(Pixel coordinate grounding data)
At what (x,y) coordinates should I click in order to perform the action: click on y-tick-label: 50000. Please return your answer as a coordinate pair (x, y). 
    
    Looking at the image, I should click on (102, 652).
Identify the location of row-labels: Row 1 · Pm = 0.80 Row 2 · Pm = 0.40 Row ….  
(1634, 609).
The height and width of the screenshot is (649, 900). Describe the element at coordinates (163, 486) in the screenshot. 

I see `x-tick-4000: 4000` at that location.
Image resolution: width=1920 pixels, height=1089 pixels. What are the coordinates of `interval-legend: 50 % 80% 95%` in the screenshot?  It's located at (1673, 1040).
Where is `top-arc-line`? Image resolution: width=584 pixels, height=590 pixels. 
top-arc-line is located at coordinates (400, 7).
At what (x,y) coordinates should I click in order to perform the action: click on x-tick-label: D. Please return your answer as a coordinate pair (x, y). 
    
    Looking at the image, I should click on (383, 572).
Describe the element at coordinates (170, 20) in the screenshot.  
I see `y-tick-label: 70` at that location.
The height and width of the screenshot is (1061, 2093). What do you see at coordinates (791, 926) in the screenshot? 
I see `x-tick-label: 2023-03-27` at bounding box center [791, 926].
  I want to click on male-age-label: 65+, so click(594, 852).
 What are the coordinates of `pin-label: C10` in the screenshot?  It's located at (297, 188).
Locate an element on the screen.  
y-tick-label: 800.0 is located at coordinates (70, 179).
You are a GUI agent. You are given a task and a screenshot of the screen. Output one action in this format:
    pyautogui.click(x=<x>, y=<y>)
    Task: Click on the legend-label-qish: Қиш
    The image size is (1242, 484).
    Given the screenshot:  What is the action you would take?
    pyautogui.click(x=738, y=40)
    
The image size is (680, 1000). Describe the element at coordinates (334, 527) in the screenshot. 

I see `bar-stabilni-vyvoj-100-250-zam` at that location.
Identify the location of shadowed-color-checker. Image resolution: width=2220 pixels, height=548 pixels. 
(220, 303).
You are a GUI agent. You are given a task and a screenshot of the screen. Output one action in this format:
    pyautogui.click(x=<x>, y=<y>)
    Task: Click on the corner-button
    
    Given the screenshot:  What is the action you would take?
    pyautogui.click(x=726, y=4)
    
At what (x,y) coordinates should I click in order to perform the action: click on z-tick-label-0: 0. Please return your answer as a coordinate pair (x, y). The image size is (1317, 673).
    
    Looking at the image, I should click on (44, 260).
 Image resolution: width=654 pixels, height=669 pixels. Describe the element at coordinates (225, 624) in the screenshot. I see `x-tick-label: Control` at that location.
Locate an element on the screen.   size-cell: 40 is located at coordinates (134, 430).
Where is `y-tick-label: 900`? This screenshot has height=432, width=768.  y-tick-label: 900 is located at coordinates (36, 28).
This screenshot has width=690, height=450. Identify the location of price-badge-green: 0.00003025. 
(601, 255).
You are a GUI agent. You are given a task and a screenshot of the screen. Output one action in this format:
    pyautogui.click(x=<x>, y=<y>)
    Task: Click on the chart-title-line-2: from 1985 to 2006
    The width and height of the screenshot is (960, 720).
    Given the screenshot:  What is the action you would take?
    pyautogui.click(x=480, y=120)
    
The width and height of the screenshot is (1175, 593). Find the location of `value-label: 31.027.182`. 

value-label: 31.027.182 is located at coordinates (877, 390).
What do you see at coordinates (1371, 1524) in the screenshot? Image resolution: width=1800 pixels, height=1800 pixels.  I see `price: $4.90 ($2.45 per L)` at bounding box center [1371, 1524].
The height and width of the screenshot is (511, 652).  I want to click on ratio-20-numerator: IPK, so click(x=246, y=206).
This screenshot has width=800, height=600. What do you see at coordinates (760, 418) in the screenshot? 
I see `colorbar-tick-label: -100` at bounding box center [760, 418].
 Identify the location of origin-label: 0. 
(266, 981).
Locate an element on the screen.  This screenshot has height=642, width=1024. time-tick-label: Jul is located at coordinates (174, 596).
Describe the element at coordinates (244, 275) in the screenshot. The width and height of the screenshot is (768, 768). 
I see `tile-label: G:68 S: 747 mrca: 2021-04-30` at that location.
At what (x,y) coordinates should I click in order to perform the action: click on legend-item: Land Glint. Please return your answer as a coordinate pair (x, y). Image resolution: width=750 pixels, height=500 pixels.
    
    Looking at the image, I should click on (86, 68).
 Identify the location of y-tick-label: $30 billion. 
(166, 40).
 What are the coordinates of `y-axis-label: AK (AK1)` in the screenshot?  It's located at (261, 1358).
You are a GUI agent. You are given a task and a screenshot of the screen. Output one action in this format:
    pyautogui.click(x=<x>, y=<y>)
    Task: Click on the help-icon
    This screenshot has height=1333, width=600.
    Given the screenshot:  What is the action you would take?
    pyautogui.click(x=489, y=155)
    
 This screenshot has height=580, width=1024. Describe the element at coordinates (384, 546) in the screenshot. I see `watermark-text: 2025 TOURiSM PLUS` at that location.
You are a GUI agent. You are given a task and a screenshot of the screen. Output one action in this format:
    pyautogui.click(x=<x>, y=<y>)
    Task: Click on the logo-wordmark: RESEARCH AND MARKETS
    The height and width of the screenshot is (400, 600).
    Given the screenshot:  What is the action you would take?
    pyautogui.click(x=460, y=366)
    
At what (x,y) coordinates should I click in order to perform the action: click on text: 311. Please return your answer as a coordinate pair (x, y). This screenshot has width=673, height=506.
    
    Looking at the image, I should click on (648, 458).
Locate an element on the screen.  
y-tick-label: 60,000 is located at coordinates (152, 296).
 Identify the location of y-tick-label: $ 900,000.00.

▸ **Exercise objective**
Please lay out all of the material above as a Markdown table with two columns, "Row" and "Line". Number each nonblank line in order and leave out the blank ones.

▸ **Exercise response**
| Row | Line |
|---|---|
| 1 | At what (x,y) coordinates should I click in order to perform the action: click on y-tick-label: 50000. Please return your answer as a coordinate pair (x, y).  |
| 2 |     Looking at the image, I should click on (102, 652). |
| 3 | Identify the location of row-labels: Row 1 · Pm = 0.80 Row 2 · Pm = 0.40 Row ….   |
| 4 | (1634, 609). |
| 5 | The height and width of the screenshot is (649, 900). Describe the element at coordinates (163, 486) in the screenshot.  |
| 6 | I see `x-tick-4000: 4000` at that location. |
| 7 | Image resolution: width=1920 pixels, height=1089 pixels. What are the coordinates of `interval-legend: 50 % 80% 95%` in the screenshot?  It's located at (1673, 1040). |
| 8 | Where is `top-arc-line`? Image resolution: width=584 pixels, height=590 pixels.  |
| 9 | top-arc-line is located at coordinates (400, 7). |
| 10 | At what (x,y) coordinates should I click in order to perform the action: click on x-tick-label: D. Please return your answer as a coordinate pair (x, y).  |
| 11 |     Looking at the image, I should click on (383, 572). |
| 12 | Describe the element at coordinates (170, 20) in the screenshot.   |
| 13 | I see `y-tick-label: 70` at that location. |
| 14 | The height and width of the screenshot is (1061, 2093). What do you see at coordinates (791, 926) in the screenshot?  |
| 15 | I see `x-tick-label: 2023-03-27` at bounding box center [791, 926]. |
| 16 |   I want to click on male-age-label: 65+, so click(594, 852). |
| 17 |  What are the coordinates of `pin-label: C10` in the screenshot?  It's located at (297, 188). |
| 18 | Locate an element on the screen.   |
| 19 | y-tick-label: 800.0 is located at coordinates (70, 179). |
| 20 | You are a GUI agent. You are given a task and a screenshot of the screen. Output one action in this format: |
| 21 |     pyautogui.click(x=<x>, y=<y>) |
| 22 |     Task: Click on the legend-label-qish: Қиш |
| 23 |     The image size is (1242, 484). |
| 24 |     Given the screenshot:  What is the action you would take? |
| 25 |     pyautogui.click(x=738, y=40) |
| 26 | The image size is (680, 1000). Describe the element at coordinates (334, 527) in the screenshot.  |
| 27 | I see `bar-stabilni-vyvoj-100-250-zam` at that location. |
| 28 | Identify the location of shadowed-color-checker. Image resolution: width=2220 pixels, height=548 pixels.  |
| 29 | (220, 303). |
| 30 | You are a GUI agent. You are given a task and a screenshot of the screen. Output one action in this format: |
| 31 |     pyautogui.click(x=<x>, y=<y>) |
| 32 |     Task: Click on the corner-button |
| 33 |     Given the screenshot:  What is the action you would take? |
| 34 |     pyautogui.click(x=726, y=4) |
| 35 | At what (x,y) coordinates should I click in order to perform the action: click on z-tick-label-0: 0. Please return your answer as a coordinate pair (x, y). The image size is (1317, 673). |
| 36 |     Looking at the image, I should click on (44, 260). |
| 37 |  Image resolution: width=654 pixels, height=669 pixels. Describe the element at coordinates (225, 624) in the screenshot. I see `x-tick-label: Control` at that location. |
| 38 | Locate an element on the screen.   size-cell: 40 is located at coordinates (134, 430). |
| 39 | Where is `y-tick-label: 900`? This screenshot has height=432, width=768.  y-tick-label: 900 is located at coordinates (36, 28). |
| 40 | This screenshot has width=690, height=450. Identify the location of price-badge-green: 0.00003025.  |
| 41 | (601, 255). |
| 42 | You are a GUI agent. You are given a task and a screenshot of the screen. Output one action in this format: |
| 43 |     pyautogui.click(x=<x>, y=<y>) |
| 44 |     Task: Click on the chart-title-line-2: from 1985 to 2006 |
| 45 |     The width and height of the screenshot is (960, 720). |
| 46 |     Given the screenshot:  What is the action you would take? |
| 47 |     pyautogui.click(x=480, y=120) |
| 48 | The width and height of the screenshot is (1175, 593). Find the location of `value-label: 31.027.182`.  |
| 49 | value-label: 31.027.182 is located at coordinates (877, 390). |
| 50 | What do you see at coordinates (1371, 1524) in the screenshot? Image resolution: width=1800 pixels, height=1800 pixels.  I see `price: $4.90 ($2.45 per L)` at bounding box center [1371, 1524]. |
| 51 | The height and width of the screenshot is (511, 652).  I want to click on ratio-20-numerator: IPK, so click(x=246, y=206). |
| 52 | This screenshot has width=800, height=600. What do you see at coordinates (760, 418) in the screenshot?  |
| 53 | I see `colorbar-tick-label: -100` at bounding box center [760, 418]. |
| 54 |  Identify the location of origin-label: 0.  |
| 55 | (266, 981). |
| 56 | Locate an element on the screen.  This screenshot has height=642, width=1024. time-tick-label: Jul is located at coordinates (174, 596). |
| 57 | Describe the element at coordinates (244, 275) in the screenshot. The width and height of the screenshot is (768, 768).  |
| 58 | I see `tile-label: G:68 S: 747 mrca: 2021-04-30` at that location. |
| 59 | At what (x,y) coordinates should I click in order to perform the action: click on legend-item: Land Glint. Please return your answer as a coordinate pair (x, y). Image resolution: width=750 pixels, height=500 pixels. |
| 60 |     Looking at the image, I should click on (86, 68). |
| 61 |  Identify the location of y-tick-label: $30 billion.  |
| 62 | (166, 40). |
| 63 |  What are the coordinates of `y-axis-label: AK (AK1)` in the screenshot?  It's located at (261, 1358). |
| 64 | You are a GUI agent. You are given a task and a screenshot of the screen. Output one action in this format: |
| 65 |     pyautogui.click(x=<x>, y=<y>) |
| 66 |     Task: Click on the help-icon |
| 67 |     This screenshot has height=1333, width=600. |
| 68 |     Given the screenshot:  What is the action you would take? |
| 69 |     pyautogui.click(x=489, y=155) |
| 70 |  This screenshot has height=580, width=1024. Describe the element at coordinates (384, 546) in the screenshot. I see `watermark-text: 2025 TOURiSM PLUS` at that location. |
| 71 | You are a GUI agent. You are given a task and a screenshot of the screen. Output one action in this format: |
| 72 |     pyautogui.click(x=<x>, y=<y>) |
| 73 |     Task: Click on the logo-wordmark: RESEARCH AND MARKETS |
| 74 |     The height and width of the screenshot is (400, 600). |
| 75 |     Given the screenshot:  What is the action you would take? |
| 76 |     pyautogui.click(x=460, y=366) |
| 77 | At what (x,y) coordinates should I click in order to perform the action: click on text: 311. Please return your answer as a coordinate pair (x, y). This screenshot has width=673, height=506. |
| 78 |     Looking at the image, I should click on (648, 458). |
| 79 | Locate an element on the screen.   |
| 80 | y-tick-label: 60,000 is located at coordinates (152, 296). |
| 81 |  Identify the location of y-tick-label: $ 900,000.00. |